▶ EXERCISE BRIEF:
Below are the records; count how many of their lines hold the string "computer" and give the number alone.

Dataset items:
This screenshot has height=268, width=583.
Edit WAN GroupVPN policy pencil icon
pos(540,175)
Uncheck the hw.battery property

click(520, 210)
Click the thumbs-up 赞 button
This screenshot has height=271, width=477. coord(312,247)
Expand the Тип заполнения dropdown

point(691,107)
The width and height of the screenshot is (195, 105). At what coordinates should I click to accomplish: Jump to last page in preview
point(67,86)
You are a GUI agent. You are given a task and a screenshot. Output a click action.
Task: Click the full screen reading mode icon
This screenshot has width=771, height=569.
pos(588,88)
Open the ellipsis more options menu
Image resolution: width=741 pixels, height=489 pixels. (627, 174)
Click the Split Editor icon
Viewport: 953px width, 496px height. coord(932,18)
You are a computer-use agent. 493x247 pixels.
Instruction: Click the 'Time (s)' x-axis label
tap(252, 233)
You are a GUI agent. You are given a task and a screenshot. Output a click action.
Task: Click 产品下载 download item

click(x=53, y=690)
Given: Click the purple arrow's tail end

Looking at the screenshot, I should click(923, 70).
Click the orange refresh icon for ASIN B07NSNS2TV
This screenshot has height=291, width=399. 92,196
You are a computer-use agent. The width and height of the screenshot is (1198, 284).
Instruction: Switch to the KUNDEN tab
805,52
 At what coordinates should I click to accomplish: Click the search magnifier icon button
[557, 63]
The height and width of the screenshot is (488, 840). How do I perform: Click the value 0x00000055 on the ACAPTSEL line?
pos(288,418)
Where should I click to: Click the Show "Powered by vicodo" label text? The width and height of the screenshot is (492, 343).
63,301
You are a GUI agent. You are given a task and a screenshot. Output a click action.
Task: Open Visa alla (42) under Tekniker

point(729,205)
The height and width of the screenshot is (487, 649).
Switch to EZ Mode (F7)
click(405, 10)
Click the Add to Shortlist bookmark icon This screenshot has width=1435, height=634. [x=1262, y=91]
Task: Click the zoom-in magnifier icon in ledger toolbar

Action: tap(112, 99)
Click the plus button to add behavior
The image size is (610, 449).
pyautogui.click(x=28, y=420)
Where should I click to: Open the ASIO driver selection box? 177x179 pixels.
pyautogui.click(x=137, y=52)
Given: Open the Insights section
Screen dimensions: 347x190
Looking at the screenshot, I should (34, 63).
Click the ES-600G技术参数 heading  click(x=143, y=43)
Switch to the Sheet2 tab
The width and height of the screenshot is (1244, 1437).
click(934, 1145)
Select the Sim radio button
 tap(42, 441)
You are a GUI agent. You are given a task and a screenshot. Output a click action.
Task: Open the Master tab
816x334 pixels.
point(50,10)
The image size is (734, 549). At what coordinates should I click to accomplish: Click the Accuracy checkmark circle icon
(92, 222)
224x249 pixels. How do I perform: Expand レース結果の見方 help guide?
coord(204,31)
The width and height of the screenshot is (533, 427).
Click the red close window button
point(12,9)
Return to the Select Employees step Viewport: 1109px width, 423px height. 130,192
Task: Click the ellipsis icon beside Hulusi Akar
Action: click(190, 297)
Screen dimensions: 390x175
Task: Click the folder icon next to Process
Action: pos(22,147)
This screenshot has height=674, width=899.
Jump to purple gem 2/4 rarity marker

▶ WRITTEN RESPONSE:
2